In almost any Machine Learning project, we train different models on the dataset and select the one with the best performance. However, there is room for improvement as we cannot say for sure that this particular model is best for the problem at hand. Hence, our aim is to improve the model in any way possible. One important factor in the performances of these models are their hyperparameters, once we set appropriate values for these hyperparameters, the performance of a model can improve significantly. In this article, we will find out how we can find optimal values for the hyperparameters of a model by using GridSearchCV.
First, let us understand what is grid search? It is the process of performing hyperparameter tuning in order to determine the optimal values for a given model. As mentioned above, the performance of a model significantly depends on the value of hyperparameters. Note that there is no way to know in advance the best values for hyperparameters so ideally, we need to try all possible values to know the optimal values. Doing this manually could take a considerable amount of time and resources and thus we use GridSearchCV to automate the tuning of hyperparameters.
GridSearchCV is a function that comes in Scikit-learn’s(or SK-learn) model_selection package.So an important point here to note is that we need to have Scikit-learn library installed on the computer. This function helps to loop through predefined hyperparameters and fit your estimator (model) on your training set. So, in the end, we can select the best parameters from the listed hyperparameters.

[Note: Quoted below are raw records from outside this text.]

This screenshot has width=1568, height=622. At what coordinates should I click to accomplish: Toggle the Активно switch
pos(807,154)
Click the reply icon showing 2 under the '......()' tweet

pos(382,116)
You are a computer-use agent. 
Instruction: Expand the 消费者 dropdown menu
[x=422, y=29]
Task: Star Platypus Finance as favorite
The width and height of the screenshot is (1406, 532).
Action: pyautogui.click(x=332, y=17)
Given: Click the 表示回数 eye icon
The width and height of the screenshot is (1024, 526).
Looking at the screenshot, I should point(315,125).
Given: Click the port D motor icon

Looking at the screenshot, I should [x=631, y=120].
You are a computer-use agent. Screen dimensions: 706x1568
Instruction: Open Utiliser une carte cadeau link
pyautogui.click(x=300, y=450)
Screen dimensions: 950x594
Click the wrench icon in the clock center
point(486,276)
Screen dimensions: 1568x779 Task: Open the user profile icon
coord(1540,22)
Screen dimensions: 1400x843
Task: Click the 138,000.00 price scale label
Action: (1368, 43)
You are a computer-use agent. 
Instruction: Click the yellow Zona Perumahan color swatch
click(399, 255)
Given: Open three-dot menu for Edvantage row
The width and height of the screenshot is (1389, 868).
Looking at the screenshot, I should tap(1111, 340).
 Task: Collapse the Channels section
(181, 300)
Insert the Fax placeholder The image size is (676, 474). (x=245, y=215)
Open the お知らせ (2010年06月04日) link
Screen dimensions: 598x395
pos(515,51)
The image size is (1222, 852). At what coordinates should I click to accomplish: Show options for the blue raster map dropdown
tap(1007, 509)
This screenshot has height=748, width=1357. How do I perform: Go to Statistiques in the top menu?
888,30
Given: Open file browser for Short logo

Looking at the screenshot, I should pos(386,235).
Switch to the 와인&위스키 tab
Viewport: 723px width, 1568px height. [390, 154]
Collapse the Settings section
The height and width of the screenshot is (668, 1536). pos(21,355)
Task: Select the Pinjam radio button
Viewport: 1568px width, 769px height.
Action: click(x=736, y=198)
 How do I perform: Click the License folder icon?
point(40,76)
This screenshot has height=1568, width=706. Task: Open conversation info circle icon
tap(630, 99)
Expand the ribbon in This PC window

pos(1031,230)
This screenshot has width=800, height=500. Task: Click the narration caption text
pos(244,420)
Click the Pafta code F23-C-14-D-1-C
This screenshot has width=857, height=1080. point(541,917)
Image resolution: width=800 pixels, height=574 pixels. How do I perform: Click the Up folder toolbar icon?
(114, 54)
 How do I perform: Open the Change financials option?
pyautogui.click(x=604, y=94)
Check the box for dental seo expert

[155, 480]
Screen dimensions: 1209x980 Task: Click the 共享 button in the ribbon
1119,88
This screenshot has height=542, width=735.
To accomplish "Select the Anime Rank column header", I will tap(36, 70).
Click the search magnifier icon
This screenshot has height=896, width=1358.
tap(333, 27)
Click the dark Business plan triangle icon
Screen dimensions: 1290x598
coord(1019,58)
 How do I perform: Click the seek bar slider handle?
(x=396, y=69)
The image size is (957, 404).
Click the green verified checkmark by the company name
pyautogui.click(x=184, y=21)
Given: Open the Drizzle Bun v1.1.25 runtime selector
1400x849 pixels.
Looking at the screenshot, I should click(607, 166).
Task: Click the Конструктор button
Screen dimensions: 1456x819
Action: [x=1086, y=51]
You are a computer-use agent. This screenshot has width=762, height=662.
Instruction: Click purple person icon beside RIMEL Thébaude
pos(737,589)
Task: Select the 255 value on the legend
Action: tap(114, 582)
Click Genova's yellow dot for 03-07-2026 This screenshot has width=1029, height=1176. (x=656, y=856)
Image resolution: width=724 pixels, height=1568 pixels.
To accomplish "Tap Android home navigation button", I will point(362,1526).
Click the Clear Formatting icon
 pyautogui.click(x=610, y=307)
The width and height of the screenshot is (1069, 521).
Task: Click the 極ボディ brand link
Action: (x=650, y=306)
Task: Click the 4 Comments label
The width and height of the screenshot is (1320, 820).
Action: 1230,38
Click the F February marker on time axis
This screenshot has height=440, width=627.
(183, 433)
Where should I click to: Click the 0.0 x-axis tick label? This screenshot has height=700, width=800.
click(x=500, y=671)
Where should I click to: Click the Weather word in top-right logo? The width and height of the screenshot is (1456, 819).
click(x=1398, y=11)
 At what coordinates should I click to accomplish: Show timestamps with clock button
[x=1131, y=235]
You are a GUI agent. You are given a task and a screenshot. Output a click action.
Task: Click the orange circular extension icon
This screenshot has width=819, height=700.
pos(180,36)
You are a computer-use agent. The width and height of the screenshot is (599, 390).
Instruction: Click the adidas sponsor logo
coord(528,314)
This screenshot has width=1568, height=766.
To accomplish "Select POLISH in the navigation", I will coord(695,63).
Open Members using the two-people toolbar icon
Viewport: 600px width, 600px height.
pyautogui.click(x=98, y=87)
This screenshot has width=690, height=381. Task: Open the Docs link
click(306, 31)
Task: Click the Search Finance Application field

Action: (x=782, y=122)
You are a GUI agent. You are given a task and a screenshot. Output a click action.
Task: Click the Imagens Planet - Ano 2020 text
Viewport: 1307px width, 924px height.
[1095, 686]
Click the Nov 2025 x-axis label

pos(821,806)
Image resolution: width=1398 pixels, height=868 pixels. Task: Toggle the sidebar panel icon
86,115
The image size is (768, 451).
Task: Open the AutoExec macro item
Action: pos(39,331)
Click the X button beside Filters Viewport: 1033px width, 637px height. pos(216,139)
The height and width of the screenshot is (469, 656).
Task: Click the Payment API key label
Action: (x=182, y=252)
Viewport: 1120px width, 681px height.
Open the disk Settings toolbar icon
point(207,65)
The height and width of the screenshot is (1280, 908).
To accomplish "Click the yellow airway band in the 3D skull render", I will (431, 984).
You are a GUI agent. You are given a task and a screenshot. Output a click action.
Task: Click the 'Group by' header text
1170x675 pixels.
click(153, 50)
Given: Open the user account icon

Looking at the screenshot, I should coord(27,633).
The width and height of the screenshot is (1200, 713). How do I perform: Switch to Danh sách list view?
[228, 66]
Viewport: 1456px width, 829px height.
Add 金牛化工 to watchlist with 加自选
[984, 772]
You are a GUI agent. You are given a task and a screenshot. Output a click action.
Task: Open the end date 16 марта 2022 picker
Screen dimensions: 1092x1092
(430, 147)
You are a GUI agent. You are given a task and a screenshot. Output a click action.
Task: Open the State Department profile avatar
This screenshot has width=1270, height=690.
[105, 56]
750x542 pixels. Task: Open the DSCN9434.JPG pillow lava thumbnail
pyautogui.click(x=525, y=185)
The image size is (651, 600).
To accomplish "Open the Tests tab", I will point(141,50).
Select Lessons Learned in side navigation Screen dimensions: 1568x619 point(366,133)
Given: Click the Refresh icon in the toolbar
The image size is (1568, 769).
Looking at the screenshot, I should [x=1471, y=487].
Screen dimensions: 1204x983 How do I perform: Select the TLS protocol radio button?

As mentioned above, we pass predefined values for hyperparameters to the GridSearchCV function. We do this by defining a dictionary in which we mention a particular hyperparameter along with the values it can take. Here is an example of it
{
'C': [0.1, 1, 10, 100, 1000],
'gamma': [1, 0.1, 0.01, 0.001, 0.0001],
'kernel': ['rbf',’linear’,'sigmoid']
}
Here C, gamma and kernels are some of the hyperparameters of an SVM model. Note that the rest of the hyperparameters will be set to their default values
GridSearchCV tries all the combinations of the values passed in the dictionary and evaluates the model for each combination using the Cross-Validation method. Hence after using this function we get accuracy/loss for every combination of hyperparameters and we can choose the one with the best performance.